Synthetic means nothing is if doesnt have the right additive package for flat tappet cams.
This are the oils I recommend for our engines because they are rich in zinc and phosphorous and some of these oils have some Molybdenum.

Valvoline VR series Non-Synthetic
Liqui Moly MoS2 10W-40 Semi-Synthetic
Lucas Hot Rod series Non-Synthetic
Maxima Triple-Ester series Full-Synthetic

They are available in any viscosity you use except the Liqui-Moly MoS2 only is availabe in 10W-40 grade.



Hey, thanks for this. I really appreciate this. I'm going to write all this down. What specific oil would you recommend FOR break-in, specifically?


 
quote
Originally posted by lou_dias:

/drool

Where will you get that done at and how much?


I've never had it done, but the company is named "Extrude Hone" after the service they provide:
https://extrudehone.com/ind...solutions/automotive

Years ago, they almost exclusively did automotive... primarily hogging out intake manifolds. But it seems they've grown substantially, and their website is so convoluted that I'm not even sure what it is they offer anymore. I'd guess that maybe they're now in the business of providing the technology, rather than the service? I can't be sure. I think I'm going to shoot them an e-mail....

Essentially what they do is... there is a vat of metallic "goo..." This goo is forced through the intake at a high rate of speed. Essentially, they would build a jig that would attach to the neck of your intake plenum, and then a jig at the base of the intake manifold. The metallic / abrasive goo would be forced at... I dunno... whatever PSI or miles an hour, and it would carve out the plenum, runners, and intake. While there would certainly be a porting / hogging effect, the primary benefit is that all restriction and imperfection is completely removed, leaving the intake with what's essentially a perfect sheen with NO obstruction whatsoever.

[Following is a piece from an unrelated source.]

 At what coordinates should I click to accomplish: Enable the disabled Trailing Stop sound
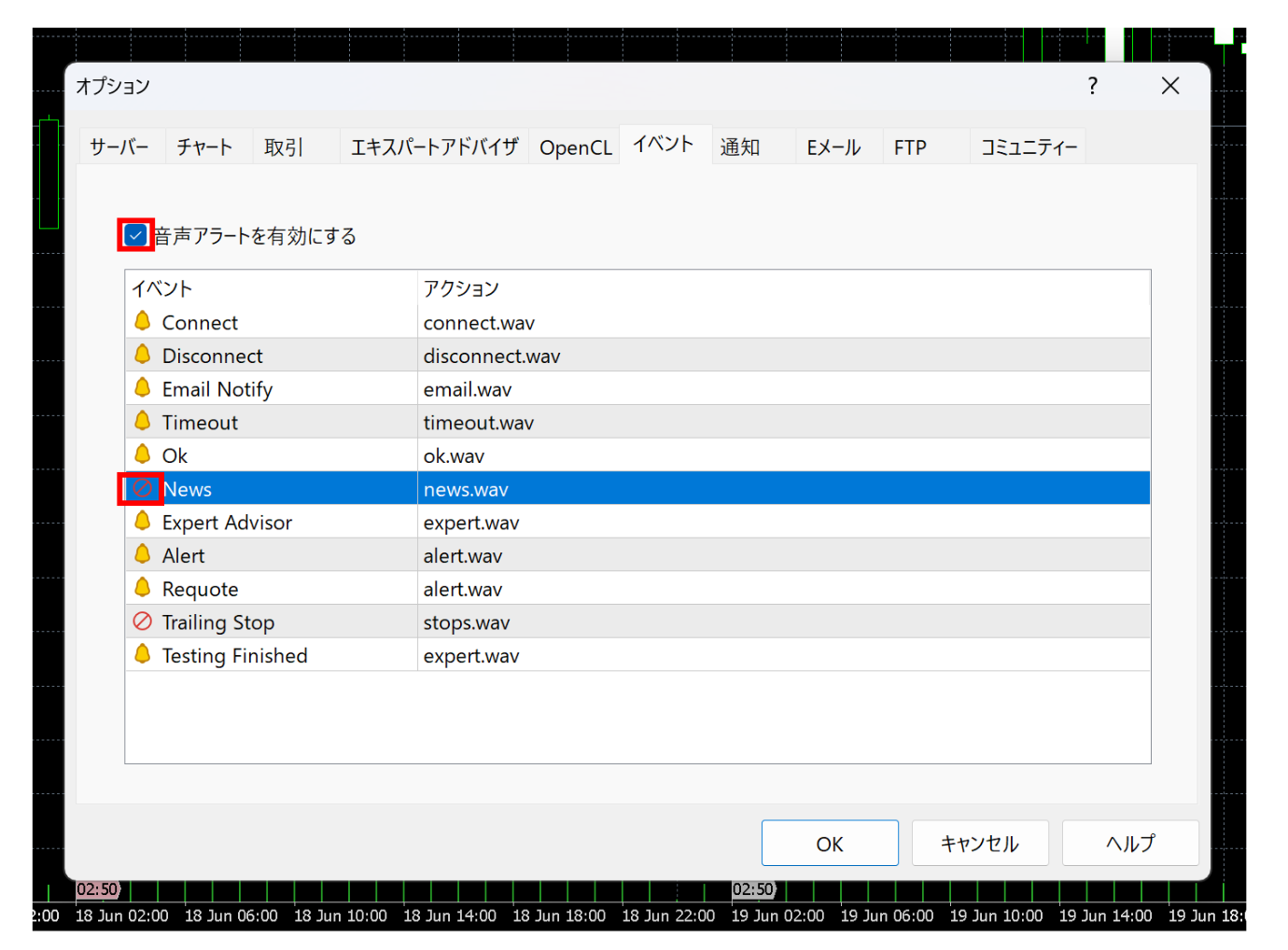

They had numbers on there on what people typically expected to see in gains, and while "max" horsepower was increased, the most noticeable improvement was the dyno curve from mid to upper RPMs.

I don't know anyone who has ever done this on a Fiero... but with the type of 3-piece intake system we have, it just makes sense. I'll e-mail and find out and respond back.

EDIT: Ok... yeah, so that company ONLY sells the equipment now. But, there are multiple companies online that offer the service using their purchased equipment.

Here is one in CA: https://www.extrudehoneafm....ting-in-torrance-ca/
And here is one in NY: https://boneheadperformance.com/extrude-honing/

and there are a few others...


 
quote
Originally posted by La fiera:

It'll be cheaper if he makes a sheet metal intake and gain more performance
that process is expensive. I checked 6 years ago and they wanted $1200 for the upper and lower plenum.


Yeah, it would... but I'm one of those people who wants everything to look 100% stock while gaining the most performance I can on an otherwise slightly modified engine.

[This message has been edited by 82-T/A [At Work] (edited 10-10-2019).]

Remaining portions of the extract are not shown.